Did Obama join this church for cynical self-interested reasons because it was the way to get ahead in South Chicago black politics? Did his angry harpy of a wife drag him there? Did he feel obliged as a mulatto, whose loyalties are frequently questioned, to plant himself firmly in the black community through a black nationalist church membership, even though this meant hearing hateful characterizations of his white mother and white family members? Or did he endorse Wright’s radical view in his youth when his identity was less certain, only to reject large portions of this extremism later in life? And, if so, what aspects of the black nationalist program does he reject and what does he still accept? For someone running as a racial healer emphasizing a positive agenda of hope and national solidarity, there is simply no way easily to reconcile his choice of church and preacher with his broader political message.

As in affirmative action, the promise of racial healing Obama advances seems to require willful blindness to reality by whites. In the case of affirmative action, the huge differences between white and black qualifications for universities are suppressed and not well known outside of university admission departments. It is, of course, something people notice through experience, but one is not allowed to write about it or discuss it seriously. So the gap in ability and culture ends up being something of an “official lie.”  Likewise, in the case of black religious feelings and experiences, whites are not supposed to mention the extent of hatred, resentment, and alienation that is fomented by hysterical black preachers every Sunday from the pulpit. We’re supposed to accept at face value claims that they believe in the same Christian values the rest of the society aspires to–values that emphasize humility before God, the example of Jesus Christ, individual moral responsibility, solidarity of the human race, and forgiveness–even though every Sunday folks at Jeremiah Wright’s churches hear a Marxist gospel where whites are essentially the devils and blacks are the elect.

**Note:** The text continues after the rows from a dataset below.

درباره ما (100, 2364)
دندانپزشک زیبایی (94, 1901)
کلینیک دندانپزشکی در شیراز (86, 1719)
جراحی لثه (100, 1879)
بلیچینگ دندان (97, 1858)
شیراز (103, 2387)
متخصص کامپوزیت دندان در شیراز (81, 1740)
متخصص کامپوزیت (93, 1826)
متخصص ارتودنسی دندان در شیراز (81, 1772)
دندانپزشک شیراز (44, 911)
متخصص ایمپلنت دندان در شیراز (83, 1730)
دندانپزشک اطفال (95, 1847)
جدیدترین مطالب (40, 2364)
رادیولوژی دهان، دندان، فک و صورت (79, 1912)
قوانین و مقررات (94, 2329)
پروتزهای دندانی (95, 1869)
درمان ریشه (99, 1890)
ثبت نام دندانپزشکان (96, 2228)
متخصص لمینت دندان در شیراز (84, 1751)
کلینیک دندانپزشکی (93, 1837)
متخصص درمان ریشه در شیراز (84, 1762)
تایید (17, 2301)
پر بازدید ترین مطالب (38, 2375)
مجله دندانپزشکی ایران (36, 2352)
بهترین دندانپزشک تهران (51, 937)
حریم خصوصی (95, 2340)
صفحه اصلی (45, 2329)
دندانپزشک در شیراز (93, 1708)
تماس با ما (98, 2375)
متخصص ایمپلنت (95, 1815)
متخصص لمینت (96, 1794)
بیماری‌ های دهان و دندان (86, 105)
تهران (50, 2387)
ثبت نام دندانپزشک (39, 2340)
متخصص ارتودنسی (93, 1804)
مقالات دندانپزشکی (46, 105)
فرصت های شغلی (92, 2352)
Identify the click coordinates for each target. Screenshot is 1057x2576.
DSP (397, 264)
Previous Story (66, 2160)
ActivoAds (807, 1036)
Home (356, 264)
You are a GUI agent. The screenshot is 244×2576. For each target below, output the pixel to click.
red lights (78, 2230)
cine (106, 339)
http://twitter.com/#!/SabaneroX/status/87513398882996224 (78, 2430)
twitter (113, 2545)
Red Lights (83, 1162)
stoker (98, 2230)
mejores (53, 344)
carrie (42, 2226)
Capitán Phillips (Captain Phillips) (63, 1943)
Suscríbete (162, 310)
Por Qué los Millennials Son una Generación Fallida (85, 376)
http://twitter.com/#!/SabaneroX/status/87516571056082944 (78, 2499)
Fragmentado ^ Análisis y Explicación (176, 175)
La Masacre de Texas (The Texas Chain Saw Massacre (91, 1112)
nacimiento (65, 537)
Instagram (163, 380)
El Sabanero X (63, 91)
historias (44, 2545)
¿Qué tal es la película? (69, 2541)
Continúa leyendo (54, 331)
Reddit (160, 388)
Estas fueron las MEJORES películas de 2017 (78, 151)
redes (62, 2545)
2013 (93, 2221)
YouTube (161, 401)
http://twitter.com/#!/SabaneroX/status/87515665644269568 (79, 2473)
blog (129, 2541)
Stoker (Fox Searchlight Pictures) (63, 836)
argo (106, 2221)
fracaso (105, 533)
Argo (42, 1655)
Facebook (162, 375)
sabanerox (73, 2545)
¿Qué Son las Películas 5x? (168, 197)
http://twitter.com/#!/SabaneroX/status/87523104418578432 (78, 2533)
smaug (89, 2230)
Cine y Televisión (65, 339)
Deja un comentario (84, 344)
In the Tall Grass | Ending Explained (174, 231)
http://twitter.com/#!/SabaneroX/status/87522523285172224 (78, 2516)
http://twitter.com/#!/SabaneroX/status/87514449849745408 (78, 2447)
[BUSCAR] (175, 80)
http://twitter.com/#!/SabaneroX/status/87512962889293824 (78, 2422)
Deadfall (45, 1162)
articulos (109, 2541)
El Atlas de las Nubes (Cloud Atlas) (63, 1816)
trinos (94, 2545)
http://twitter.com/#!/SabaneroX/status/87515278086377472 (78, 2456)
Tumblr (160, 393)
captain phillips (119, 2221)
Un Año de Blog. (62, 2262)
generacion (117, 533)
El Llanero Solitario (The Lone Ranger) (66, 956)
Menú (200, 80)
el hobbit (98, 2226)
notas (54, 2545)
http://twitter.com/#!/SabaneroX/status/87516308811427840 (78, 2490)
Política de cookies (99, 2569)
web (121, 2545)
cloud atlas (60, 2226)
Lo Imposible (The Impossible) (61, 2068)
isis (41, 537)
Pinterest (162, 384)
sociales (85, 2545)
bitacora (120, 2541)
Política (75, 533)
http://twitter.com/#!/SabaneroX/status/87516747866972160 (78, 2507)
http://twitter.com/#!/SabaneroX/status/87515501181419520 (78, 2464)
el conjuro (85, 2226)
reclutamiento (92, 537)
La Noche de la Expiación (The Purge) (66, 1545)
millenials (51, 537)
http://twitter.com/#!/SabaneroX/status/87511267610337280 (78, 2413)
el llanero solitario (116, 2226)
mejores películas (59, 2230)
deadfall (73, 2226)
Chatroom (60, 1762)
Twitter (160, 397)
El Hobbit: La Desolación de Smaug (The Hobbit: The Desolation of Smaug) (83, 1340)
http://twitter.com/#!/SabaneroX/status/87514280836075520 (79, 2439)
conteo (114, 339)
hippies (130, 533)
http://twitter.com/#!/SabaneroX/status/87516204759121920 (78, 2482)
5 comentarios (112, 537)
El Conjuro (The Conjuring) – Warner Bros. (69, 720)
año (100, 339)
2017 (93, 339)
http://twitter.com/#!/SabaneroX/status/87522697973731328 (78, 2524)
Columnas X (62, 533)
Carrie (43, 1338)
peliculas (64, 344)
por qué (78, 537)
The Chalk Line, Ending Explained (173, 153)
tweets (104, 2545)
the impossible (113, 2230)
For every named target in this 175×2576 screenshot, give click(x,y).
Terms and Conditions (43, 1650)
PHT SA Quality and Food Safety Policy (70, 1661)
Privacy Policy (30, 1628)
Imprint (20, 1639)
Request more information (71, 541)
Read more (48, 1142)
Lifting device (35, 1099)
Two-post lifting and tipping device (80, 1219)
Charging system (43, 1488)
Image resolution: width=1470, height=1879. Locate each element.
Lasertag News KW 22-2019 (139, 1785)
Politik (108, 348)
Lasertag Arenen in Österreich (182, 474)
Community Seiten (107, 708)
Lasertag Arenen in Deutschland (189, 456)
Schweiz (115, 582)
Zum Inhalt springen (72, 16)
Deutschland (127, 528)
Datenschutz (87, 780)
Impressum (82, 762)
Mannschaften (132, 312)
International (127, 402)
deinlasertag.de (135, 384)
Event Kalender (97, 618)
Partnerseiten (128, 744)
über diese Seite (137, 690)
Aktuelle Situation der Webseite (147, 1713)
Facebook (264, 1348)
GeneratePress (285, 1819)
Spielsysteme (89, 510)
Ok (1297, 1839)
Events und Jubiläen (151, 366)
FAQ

Jeremiah Wright is one of many black preachers who adopted this style in the Seventies. It is a far cry from the traditional Christian language of hope and deliverance of early 20th Century black American churches, and it is also a gross deviation from the American rhetoric of equality and fair play that characterized the highly effective early civil rights movement.

If whites knew how much hate and resentment is common among significant sectors of black America–a hatred that whites saw a glimpse of in the real joy of otherwise successful American blacks after the O.J. Simpson verdict–Obama’s post-racial appeal would fizzle because whites would realize how rooted Obama is to that hateful reality. Folks who thought they were endorsing Sidney Poitier would recoil in fear when they discovered the “bait and switch”:  the real product would turn out to be a clever, dishonest Al Sharpton figure with a better haircut. Whites would realize how much the Marxist undercurrents of the Sixties have poisoned race relations by inculcating hateful attitudes among blacks, even as white people have effectively abandoned the racist attitudes of yesteryear. The news about Wright is a big deal, because, unless Obama rejects him root and branch, whites would realize that Obama has promised nothing to whites and done nothing to distance himself from nut-jobs like Wright, and this could mean that he promises a great deal of harm to whites as a group.  Of course, it will be “for our own good,” the necessary supplication for “healing.”